Increased land values and development/construction costs are making it difficult to reconcile buyers and sellers. Industries that are expanding are all things that cannot be purchased on the internet. Items such as electronics and office products are becoming heavily sold on the internet but do require some “back and forth,” comparing internet pricing to brick and mortar store pricing but actually seeing the product at the latter store. Some downsizing by the major electronics and office supply stores has occurred.
However, van Marcke said there is a lack of supply in some submarkets with limited space coming on line, so the stronger markets are actually a landlord’s market. But for retail, everything is based on location and demographics.
Moderator: H. Dan Miller, CCIM, SIOR, Senior Managing Director, HFF.
Contestants: Bob Parsley, SIOR, Co-chairman and Principal, Colliers International, and Jon Silberman, Principal/Co-managing Partner, NAI Houston.
Both contestants agree that 2013 was a tremendous year for Houston’s office market and believe 2014 will continue the pace with perhaps a slight pause in the oil and gas sector. They do not see overbuilding as an issue since so much space is pre-leased before construction is complete.
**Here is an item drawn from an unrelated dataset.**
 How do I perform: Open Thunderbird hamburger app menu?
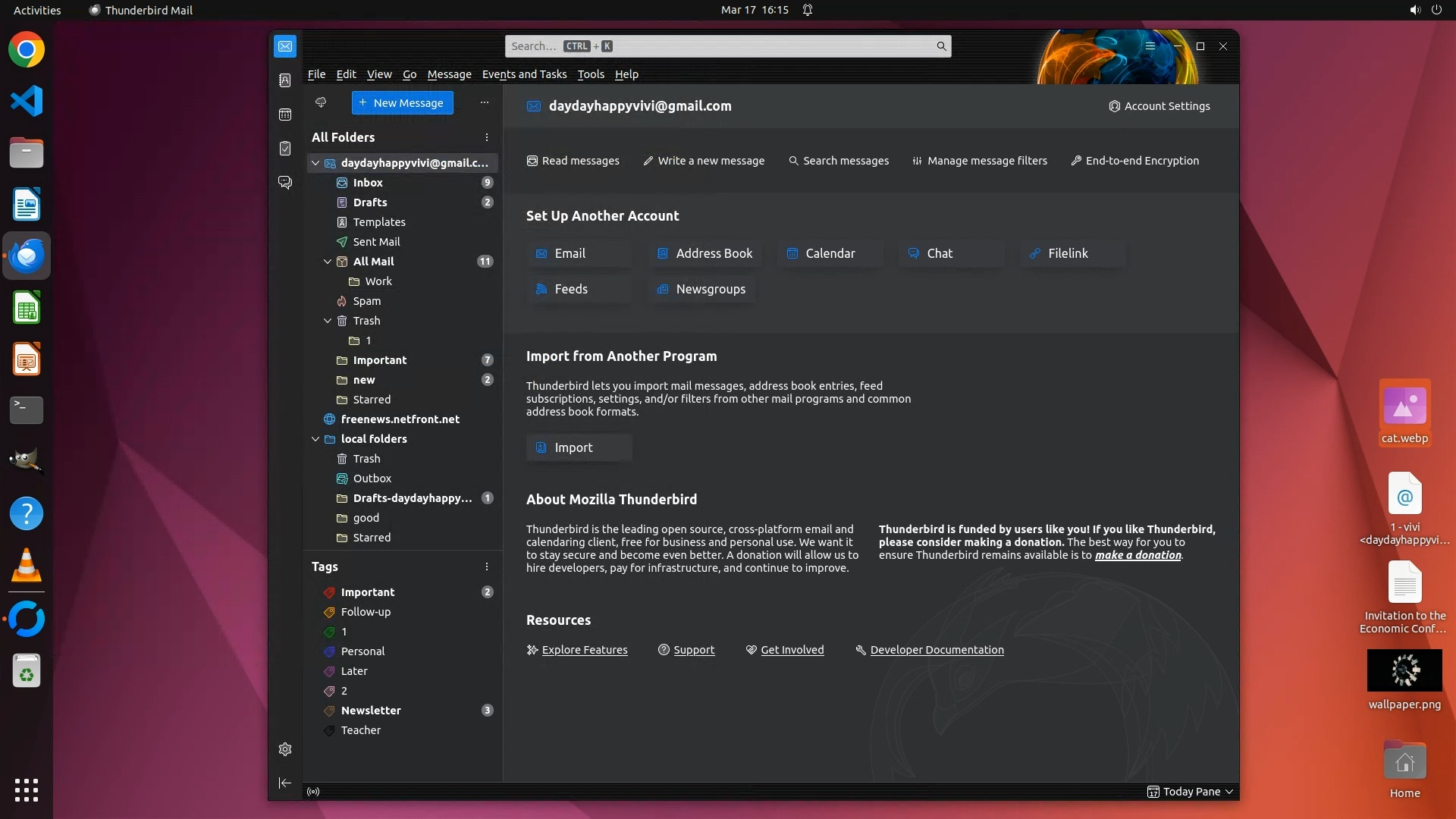[1150, 46]
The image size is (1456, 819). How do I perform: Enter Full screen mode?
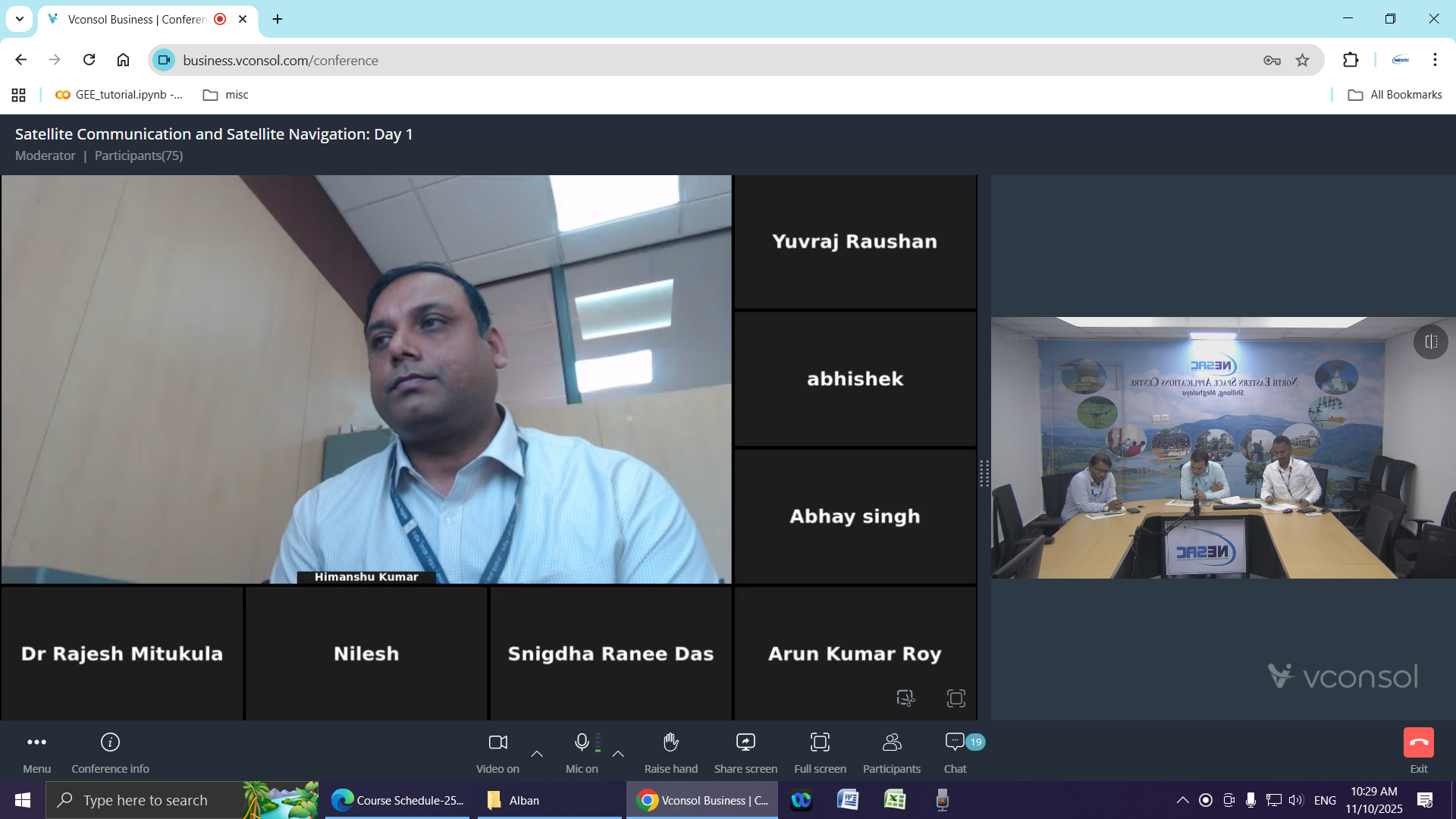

They predicted similar rental rates in both CBD and suburban but differ in the amount of absorption for 2014. Class A CBD rates per square foot are predicted to range from $38.00 to $39.21 and from $31.25 to $31.54 in the suburbs. Class B CBD rates will range from $25.50 to $25.56 per square foot and from $20.10 to $20.52 in the suburbs. Both predicted occupancy levels to be above 90% for Class A in both markets and above 89% for Class B in both markets. Absorption forecasts ranged from 3.8 million square feet to 5.0 million square feet.
The two office contestants said many of today’s tenants are looking for specific amenities including open concept in newer buildings, but cost is becoming a factor. For those who signed 10-year leases, they are definitely experiencing “sticker shock” when they look at renewal rates. The newer buildings are also providing LEED-certified spaces, which is a big factor today and could be a reason why Class B space has not seen as much improvement as many would have thought. Many of the older buildings lack the amenities of new buildings but tenants will eventually consider them when costs become more of a factor.
Although rents are rising, both contestants said many new buildings are being leased at similar rates offered by existing product, which is not the case in most other larger markets. They agreed that operating expenses have suddenly become less of a bargain as more buildings opt for net leases, so companies are having to become more efficient while some are even decreasing their square footage requirements. The major shift has gone to net rates as operating costs including utilities and taxes continue to increase.